Content area
We consider two prevalent data-centric constraints in modern machine learning: (a) restricted data access with potential computational constraints, and (b) poor data quality. Our goal is to provide theoretically sound algorithms/practices for such settings.
Under (a), we focus on federated learning (FL) where data is stored locally on decentralized clients, each with individual computational constraints, and on differentially private training where data access is impaired due to the privacy-preservation requirement. Specifically, we propose an accelerated FL algorithm attaining the best known complexity for smooth non-convex functions under arbitrary client heterogeneity and compressed communication. We also provide a theoretically justified recommendation for setting the clip norm in differentially private stochastic gradient descent (DP-SGD) and derive new convergence results for DP-SGD with heavy-tailed gradients. We validate the effectiveness of our methods via extensive experimentation.

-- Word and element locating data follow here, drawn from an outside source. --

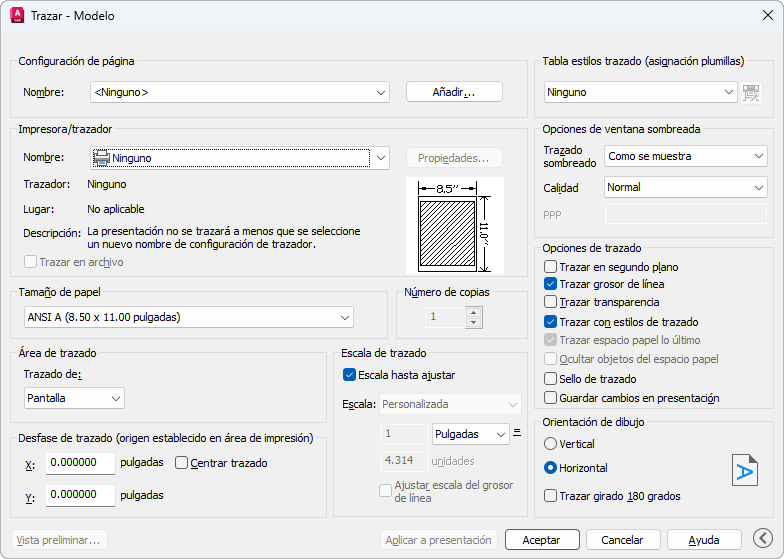This screenshot has width=784, height=559.
Task: Click the drawing orientation page icon
Action: coord(744,469)
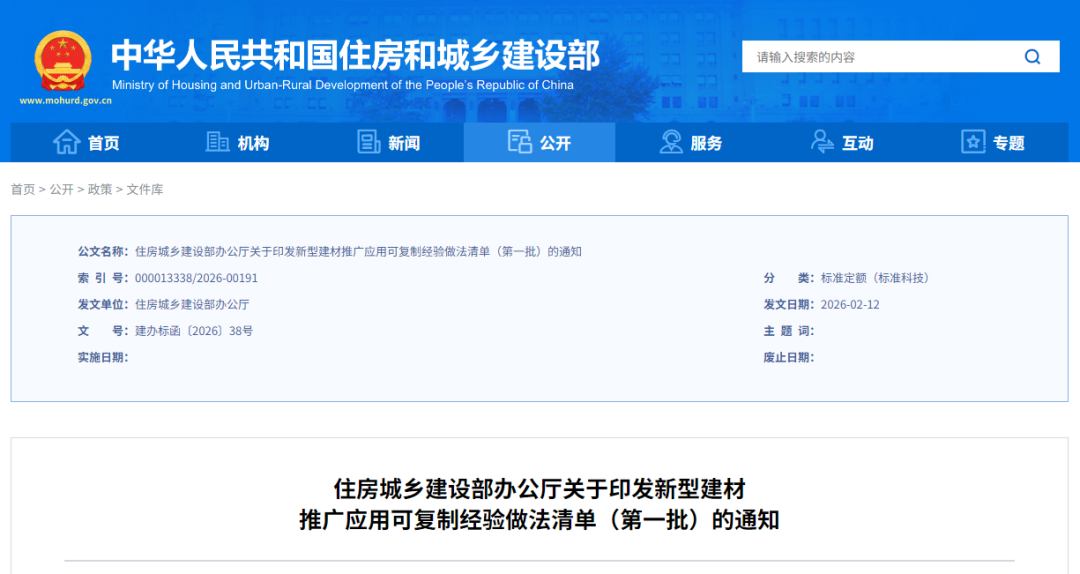Select the 专题 menu item
Viewport: 1080px width, 574px height.
click(1008, 143)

Under (b), we consider the problem of learning with noisy labels in this dissertation. Specifically, we focus on the idea of retraining a model with its own hard predictions (1/0 labels) or soft predictions (raw unrounded scores) on the same training set on which it is initially trained. Surprisingly, this simple idea improves the model's performance, even though no extra information is obtained by retraining. We theoretically characterize this surprising phenomenon for linear models; to our knowledge, our results are the first of their kind. Empirically, we show the efficacy of selective retraining in improving training with local label differential privacy, where the goal is to safeguard the privacy of only the labels by injecting label noise.